Roche is the latest company to have clinical trials with a checkpoint inhibitor put on hold by the U.S. Food and Drug Administration (FDA). Trials with Tecentriq® (atezolizumab) were put on hold on September 18th, and follows the decision by the FDA in July this year to call a stop to clinical trials with Merck’s Keytruda® (pembrolizumab), as well as a partial halt on trials with Bristol-Myers Squibb’s Opdivo® (nivolumab), AstraZeneca’s Imfinzi (durvalumab) and MerckKGaA and Pfizer's Bavencio (avelumab). All of these were also being tested in combination therapies for MM.
This domino effect follows a higher than average number of deaths in the pembrolizumab trials, which raised concerns that there may be an inherent safety issue with this class of drug when used in certain combinations – see previous MM Hub article. This has bought the FDA more time to gather details, as patient safety remains their priority.
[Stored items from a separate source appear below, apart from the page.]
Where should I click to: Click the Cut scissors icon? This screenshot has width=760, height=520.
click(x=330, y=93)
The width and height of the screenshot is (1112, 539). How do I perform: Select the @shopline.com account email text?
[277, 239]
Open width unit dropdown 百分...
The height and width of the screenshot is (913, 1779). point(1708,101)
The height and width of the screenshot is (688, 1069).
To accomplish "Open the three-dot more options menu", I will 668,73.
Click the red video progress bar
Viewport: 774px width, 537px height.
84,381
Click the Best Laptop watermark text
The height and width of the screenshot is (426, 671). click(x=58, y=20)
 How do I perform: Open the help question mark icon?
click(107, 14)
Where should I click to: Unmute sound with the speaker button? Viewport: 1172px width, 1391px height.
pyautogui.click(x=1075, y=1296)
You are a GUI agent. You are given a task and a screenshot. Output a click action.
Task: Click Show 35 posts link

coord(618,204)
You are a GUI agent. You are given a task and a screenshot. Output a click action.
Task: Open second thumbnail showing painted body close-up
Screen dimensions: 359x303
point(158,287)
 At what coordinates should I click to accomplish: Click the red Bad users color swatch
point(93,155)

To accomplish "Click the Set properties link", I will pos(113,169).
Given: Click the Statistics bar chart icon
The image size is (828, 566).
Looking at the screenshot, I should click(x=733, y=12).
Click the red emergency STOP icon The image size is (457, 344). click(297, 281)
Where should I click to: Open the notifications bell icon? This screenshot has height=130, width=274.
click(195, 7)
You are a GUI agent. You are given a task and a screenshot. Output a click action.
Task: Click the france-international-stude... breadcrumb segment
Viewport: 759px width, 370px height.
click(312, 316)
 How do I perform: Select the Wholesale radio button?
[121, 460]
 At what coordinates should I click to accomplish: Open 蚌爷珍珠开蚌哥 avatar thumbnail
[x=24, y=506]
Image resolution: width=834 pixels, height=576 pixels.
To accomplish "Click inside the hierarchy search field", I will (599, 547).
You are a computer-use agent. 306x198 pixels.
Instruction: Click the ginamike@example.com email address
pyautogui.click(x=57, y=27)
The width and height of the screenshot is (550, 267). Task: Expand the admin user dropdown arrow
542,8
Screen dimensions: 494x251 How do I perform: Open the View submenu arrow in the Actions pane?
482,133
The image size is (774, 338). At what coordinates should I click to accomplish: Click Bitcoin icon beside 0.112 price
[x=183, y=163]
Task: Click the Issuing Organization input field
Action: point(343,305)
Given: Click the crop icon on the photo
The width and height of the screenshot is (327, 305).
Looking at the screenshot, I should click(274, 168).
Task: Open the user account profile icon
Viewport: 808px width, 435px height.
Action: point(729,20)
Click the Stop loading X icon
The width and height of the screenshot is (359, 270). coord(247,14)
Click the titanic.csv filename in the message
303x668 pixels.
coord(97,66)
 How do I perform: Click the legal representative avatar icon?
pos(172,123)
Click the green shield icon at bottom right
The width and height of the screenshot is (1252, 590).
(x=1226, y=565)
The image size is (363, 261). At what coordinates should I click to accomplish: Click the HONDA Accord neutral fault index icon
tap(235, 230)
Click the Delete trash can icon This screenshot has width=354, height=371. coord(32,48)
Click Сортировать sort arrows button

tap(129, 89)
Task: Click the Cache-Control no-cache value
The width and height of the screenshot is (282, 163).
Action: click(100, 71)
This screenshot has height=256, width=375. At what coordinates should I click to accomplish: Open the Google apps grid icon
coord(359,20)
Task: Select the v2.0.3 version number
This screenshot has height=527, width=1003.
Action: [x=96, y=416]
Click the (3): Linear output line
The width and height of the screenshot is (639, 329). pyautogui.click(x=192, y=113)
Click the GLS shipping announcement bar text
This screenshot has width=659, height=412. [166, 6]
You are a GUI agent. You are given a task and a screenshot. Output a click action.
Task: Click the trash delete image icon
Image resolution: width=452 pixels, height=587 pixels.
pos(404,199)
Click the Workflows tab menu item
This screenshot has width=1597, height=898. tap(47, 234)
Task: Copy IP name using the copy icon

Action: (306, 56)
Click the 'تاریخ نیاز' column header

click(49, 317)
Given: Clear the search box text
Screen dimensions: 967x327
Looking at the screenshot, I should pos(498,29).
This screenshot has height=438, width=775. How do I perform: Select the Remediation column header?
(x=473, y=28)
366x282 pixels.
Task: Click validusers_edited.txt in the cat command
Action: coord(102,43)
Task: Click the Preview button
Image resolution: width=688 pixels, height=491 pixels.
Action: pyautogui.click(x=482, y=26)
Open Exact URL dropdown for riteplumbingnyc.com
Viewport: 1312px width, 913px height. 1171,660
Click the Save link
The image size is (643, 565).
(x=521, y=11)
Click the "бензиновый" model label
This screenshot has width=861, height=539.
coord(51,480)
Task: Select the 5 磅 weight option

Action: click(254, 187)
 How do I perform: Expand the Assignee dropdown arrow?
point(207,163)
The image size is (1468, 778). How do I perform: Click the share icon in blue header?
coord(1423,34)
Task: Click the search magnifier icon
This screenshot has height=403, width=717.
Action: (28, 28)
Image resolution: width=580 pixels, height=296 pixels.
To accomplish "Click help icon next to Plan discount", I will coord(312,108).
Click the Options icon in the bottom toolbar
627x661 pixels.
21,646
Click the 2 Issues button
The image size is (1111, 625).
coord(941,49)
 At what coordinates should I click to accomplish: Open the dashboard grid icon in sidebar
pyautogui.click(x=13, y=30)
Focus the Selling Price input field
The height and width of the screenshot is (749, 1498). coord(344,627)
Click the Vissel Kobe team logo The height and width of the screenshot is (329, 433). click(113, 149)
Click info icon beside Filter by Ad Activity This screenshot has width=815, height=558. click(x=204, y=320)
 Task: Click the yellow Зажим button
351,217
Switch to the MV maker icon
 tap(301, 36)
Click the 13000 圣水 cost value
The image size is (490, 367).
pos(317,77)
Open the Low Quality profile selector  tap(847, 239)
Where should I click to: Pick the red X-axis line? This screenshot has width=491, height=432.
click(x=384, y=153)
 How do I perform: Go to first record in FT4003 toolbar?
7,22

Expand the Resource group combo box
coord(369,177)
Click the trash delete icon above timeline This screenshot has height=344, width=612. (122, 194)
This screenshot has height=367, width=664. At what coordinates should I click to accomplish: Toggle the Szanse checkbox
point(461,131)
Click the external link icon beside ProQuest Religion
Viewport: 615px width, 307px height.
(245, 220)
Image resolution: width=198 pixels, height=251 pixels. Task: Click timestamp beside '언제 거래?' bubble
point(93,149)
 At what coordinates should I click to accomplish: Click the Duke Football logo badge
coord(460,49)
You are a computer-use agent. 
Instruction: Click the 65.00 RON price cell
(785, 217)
In this latest decision, the trials called to a halt were early phase Ib and phase Ib/II trials, assessing the efficacy of atezolizumab in combination with either lenalidomide (Revlimid®, Celgene) or pomalidomide (Pomalyst®, Celgene) to treat Relapsed/Refractory Multiple Myeloma (RRMM).
Atezolizumab is a monoclonal antibody against PD-L1 (programmed death-ligand 1), which already has FDA approval to treat a number of other cancers, including lung and bladder cancer. Interestingly, no safety concerns have been raised prior to this, suggesting that only in this setting may it pose a problem. Whilst the role of the PD-1/PD-L1 axis is well understood, the interplay with other signals specifically in MM has yet to be fully described, as well as the synergistic effect of combining the different regimens, in particular with other immunomodulatory drugs (IMiDs). Answering this key question is likely to be on the agenda in many research labs going forward.